For more information on the sale, contact Lynn Brand, president of the Satellites, at lynn.brand@utoledo.edu.

Dana Cancer Center to host lymphedema program Nov. 13

The Eleanor N. Dana Cancer Center is hosting “Lymphedema: From Head to Toe,” an evening of education and answers about lymphedema, Monday, Nov. 13.

“Many might not be aware lymphedema can affect those recovering from other types of cancers, venous leg ulcers and chronic wounds, not just breast cancer,” said Renee Schick, manager of Renee’s Survivor Shop in the Eleanor N. Dana Cancer Center. “Lymphedema can also be congenital; this is referred to as primary lymphedema. This program aims to educate and provide answers to those living with this chronic condition.”

Registration will begin at 5 p.m. with the free program starting at 6 p.m.

Guenter Klose, founder of Klose Training & Consulting LLC in Lafayette, Colo., will be the featured speaker. Klose is an internationally known expert on lymphedema therapy.

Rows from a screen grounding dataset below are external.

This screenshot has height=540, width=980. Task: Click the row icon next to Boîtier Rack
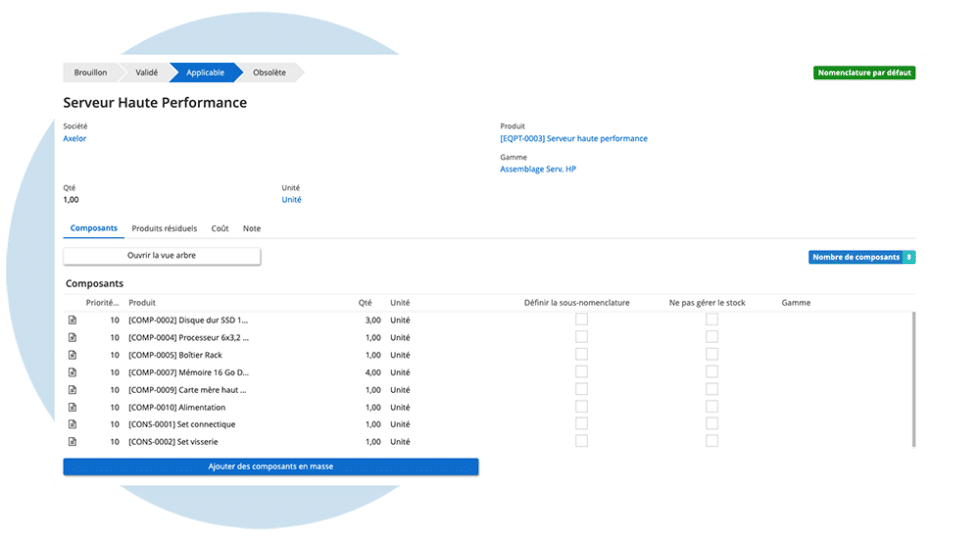72,355
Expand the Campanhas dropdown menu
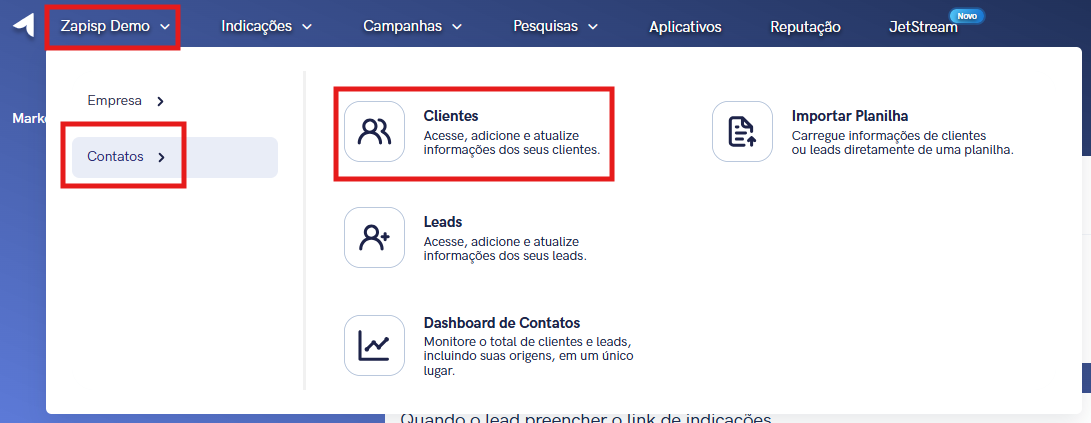The image size is (1091, 423). (412, 26)
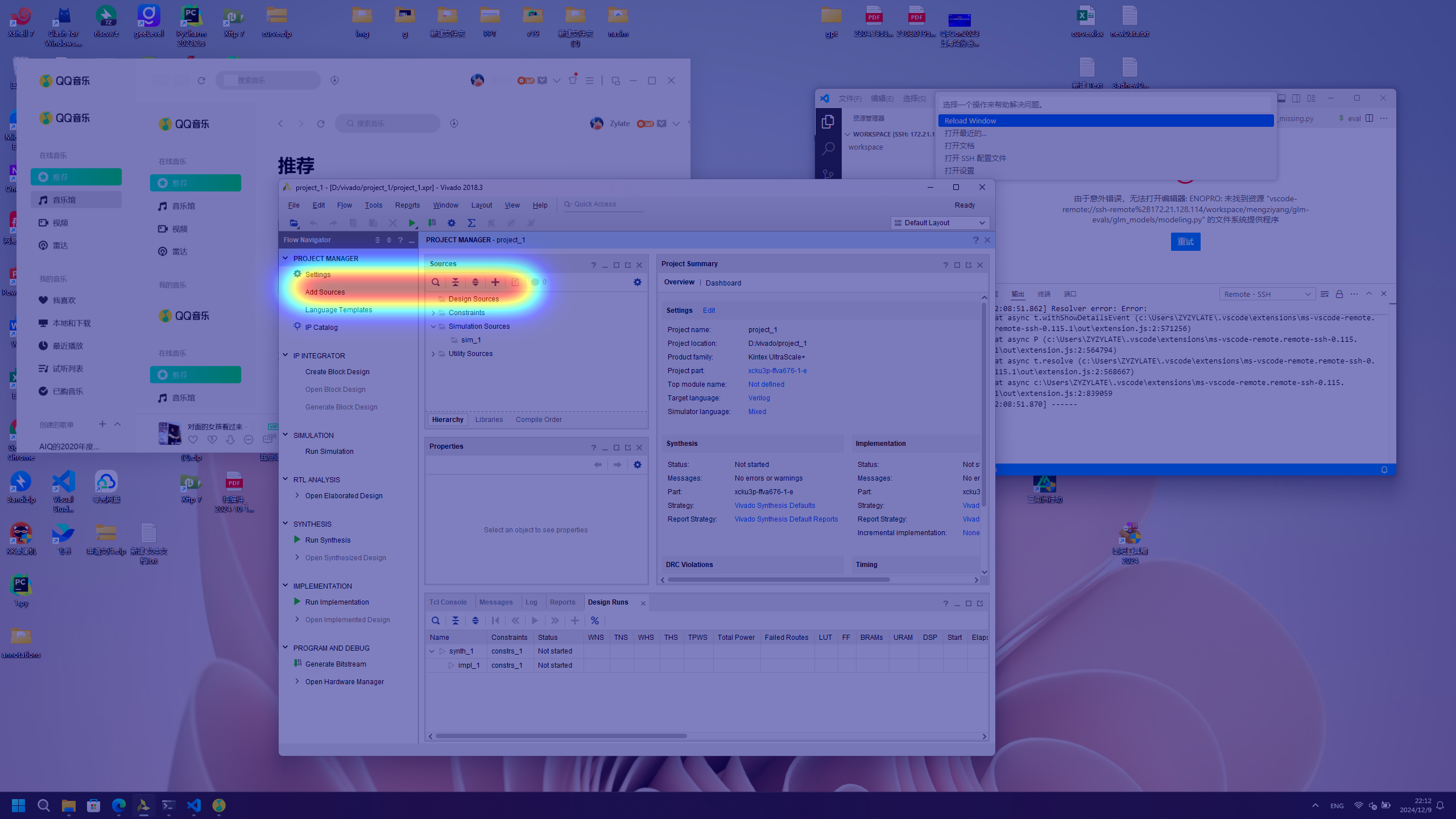This screenshot has height=819, width=1456.
Task: Click the Add Sources plus icon
Action: click(495, 282)
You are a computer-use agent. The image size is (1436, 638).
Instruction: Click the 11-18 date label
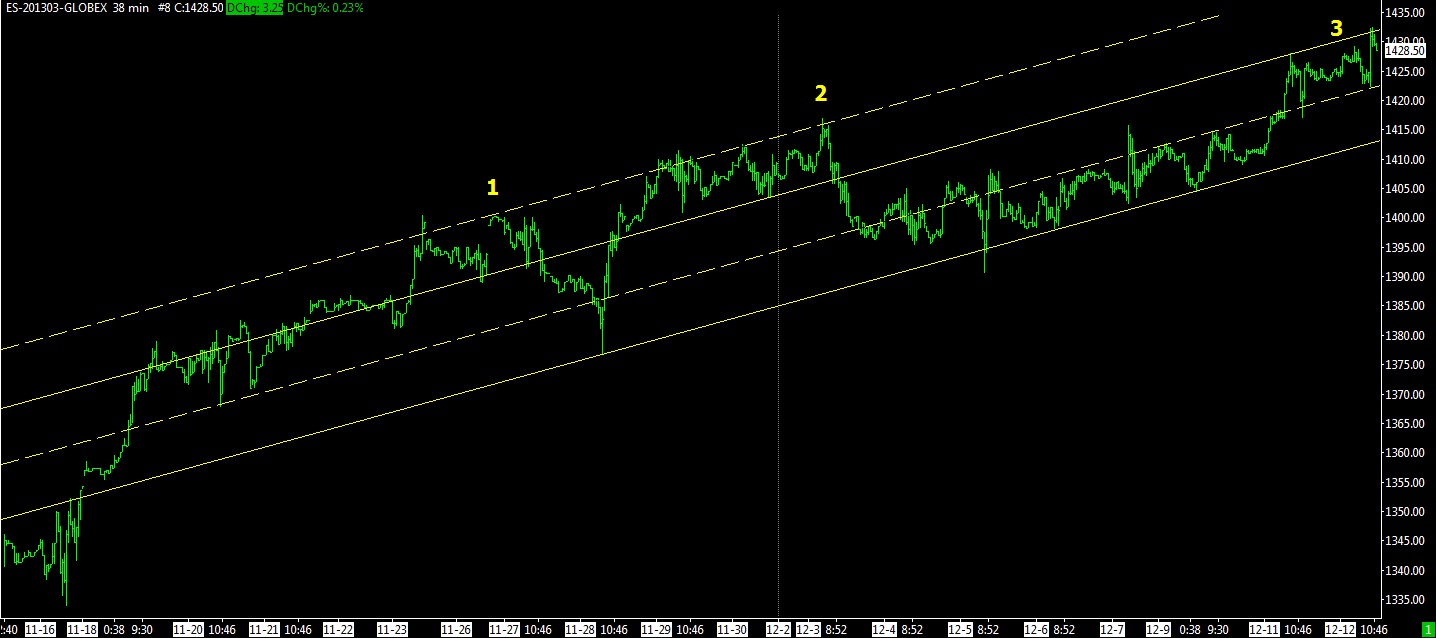tap(82, 630)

Certified in manual lymph drainage and complete decongestive therapy at the renowned Foeldi Clinic in Hinterzarten, Germany, Klose was instrumental in establishing the field of lymphedema therapy and training in the United States.

In addition, local therapists and lymphedema-product manufacturers will be on hand to share information.

Valet parking is available, and refreshments will be provided.

Those interested in attending are asked to RSVP to eleanorndanacancercenter@utoledo.edu or Renee’s Survivor Shop at 419.383.5243.

UTMC completes Joint Commission accreditation survey

The Joint Commission visited The University of Toledo Medical Center and outpatient facilities and while official results aren’t expected for another week, preliminary findings have been positive.

“We are leaving here today [Oct. 20] with a very thin report – one of the most minimal looking reports we have seen this year,” said Katherine Chamberlain, Joint Commission nurse surveyor and team leader, during the exit interview. “We are exceptionally proud of the good work you have done here. Congrats. It’s a job well done.”

UT Medical Center

The Joint Commission is an independent, not-for-profit organization that accredits and certifies 21,000 health-care organizations and programs in the United States. The Joint Commission accreditation and certification is a voluntary process that is recognized nationwide as a symbol of quality that reflects an organization’s commitment to meeting certain performance standards.

“I want to extend a heartfelt thank you to everyone for the enormous amount of work and dedication that contributed to these positive results,” said Dan Barbee, CEO of UTMC. “I am very proud of the efforts of the entire UTMC team.”